共有地の分割と交換の特例

Q.相続により、隣接する土地Aと土地Bを兄弟で共有取得しました。

今後のことも考え、土地A・Bをそれぞれ単独所有にしたいと考えています。この場合の税金はどのようになりますか。

 

A.共有の土地を単独所有にする方法として、土地の分割と土地の交換があります。

土地を分割した場合でも交換した場合でも、所得税法では譲渡があったものとして課税対象になります。

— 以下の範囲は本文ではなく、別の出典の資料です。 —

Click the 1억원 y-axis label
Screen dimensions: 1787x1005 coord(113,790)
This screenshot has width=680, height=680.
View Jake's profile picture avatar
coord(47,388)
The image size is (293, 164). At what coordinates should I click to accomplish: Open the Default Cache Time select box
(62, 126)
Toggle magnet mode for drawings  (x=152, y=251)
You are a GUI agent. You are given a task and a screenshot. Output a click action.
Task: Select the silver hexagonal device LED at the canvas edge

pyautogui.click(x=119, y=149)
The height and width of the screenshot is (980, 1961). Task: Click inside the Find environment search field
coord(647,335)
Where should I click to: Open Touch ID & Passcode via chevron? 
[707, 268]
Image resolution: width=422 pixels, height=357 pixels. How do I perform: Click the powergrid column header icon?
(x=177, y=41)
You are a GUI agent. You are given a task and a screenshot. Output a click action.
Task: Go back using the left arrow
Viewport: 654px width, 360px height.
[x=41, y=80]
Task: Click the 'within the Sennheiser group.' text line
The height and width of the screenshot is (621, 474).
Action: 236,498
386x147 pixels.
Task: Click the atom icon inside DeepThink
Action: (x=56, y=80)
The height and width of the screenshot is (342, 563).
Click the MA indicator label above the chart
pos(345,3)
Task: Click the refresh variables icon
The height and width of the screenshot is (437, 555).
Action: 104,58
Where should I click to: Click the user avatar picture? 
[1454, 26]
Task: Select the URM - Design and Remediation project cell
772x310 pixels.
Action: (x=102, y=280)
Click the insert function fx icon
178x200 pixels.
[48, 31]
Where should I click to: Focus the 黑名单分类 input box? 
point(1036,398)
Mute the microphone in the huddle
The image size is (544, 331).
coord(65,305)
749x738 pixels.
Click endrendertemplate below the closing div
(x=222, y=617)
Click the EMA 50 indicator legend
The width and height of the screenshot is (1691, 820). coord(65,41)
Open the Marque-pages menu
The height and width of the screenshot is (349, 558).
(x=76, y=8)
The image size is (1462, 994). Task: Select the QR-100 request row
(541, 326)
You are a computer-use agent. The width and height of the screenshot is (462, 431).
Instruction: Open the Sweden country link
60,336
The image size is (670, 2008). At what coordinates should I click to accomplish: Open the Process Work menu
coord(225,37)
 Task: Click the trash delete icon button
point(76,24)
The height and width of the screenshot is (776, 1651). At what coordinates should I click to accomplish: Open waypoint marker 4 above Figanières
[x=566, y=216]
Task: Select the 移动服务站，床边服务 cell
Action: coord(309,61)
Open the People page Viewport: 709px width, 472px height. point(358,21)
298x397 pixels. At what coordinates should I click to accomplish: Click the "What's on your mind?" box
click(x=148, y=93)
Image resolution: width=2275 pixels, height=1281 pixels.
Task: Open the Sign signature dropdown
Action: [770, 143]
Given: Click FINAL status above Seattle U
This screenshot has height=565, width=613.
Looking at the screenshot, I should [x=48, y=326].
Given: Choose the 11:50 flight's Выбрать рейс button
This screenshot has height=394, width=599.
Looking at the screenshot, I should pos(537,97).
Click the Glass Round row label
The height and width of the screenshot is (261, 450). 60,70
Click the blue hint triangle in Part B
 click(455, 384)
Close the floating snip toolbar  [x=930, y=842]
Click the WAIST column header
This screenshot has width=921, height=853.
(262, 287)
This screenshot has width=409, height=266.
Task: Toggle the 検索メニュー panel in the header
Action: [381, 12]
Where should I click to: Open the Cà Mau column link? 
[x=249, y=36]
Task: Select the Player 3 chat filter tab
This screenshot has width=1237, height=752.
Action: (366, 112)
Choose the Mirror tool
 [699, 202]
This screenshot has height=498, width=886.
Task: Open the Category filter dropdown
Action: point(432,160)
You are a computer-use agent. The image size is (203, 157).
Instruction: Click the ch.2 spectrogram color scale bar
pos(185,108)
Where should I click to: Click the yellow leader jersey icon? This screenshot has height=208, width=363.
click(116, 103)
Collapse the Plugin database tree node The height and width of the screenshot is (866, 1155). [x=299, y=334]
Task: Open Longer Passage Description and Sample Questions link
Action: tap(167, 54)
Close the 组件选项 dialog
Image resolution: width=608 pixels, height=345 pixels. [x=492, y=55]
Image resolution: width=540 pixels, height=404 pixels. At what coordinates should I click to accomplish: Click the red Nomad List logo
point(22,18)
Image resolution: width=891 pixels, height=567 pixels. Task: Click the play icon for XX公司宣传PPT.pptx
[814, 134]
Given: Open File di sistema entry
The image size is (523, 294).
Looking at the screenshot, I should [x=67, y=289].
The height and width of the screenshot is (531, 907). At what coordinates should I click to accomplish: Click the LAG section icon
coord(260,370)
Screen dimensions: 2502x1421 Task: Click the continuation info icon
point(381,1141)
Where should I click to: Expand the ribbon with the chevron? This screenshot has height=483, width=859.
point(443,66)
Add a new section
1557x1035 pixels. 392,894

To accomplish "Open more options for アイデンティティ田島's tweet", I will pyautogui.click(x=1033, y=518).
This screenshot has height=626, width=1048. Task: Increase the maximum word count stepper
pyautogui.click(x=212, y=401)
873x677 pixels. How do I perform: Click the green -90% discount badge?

ただし、「共有地の分割」については、その持分に応じた分割であれば譲渡がなかったものとされ、また「土地の交換」については、要件をすべて満たす交換であれば譲渡がなかったものとする特例が設けられています。これらを利用することで節税にもつながりますので、状況に応じてきちんと検討しておくことが必要です。

 

○共有地の分割(所得税法基本通達33-1の6)

共有地の分割は、その持分に応じた現物分割であれば、譲渡がなかったものとして扱われます。よって、分割に際しては、持分に応じた分割になるか否かを検討することが必要です。つまり、共有持分の比と分割後のそれぞれの土地の価額比がおおむね等しい分割でないと、贈与税が課される可能性があります。

 

○固定資産の交換の特例(所得税法58条、所得税法基本通達58-6)

固定資産の交換の特例は、6つの要件を満たした土地や建物などの固定資産を交換したときには、譲渡がなかったものとする特例です。ただし、要件を満たした交換をした場合でも、交換に伴って金銭等を受け取った場合は、その交換差金(土地の価額差を埋めるための金銭等)が所得税の課税対象になります。

 

【比較検討】

もし、共有地の分割と固定資産の交換の特例のいずれも検討できる状況であれば、下記理由から「共有地の分割」の方が有利になると考えられます。

 

①           登録免許税が低い税率(0.4%)で計算される。

②           不動産取得税が課されない。

③           固定資産の交換の特例のような厳しい要件がないので、制約を受けない。

④           確定申告が不要。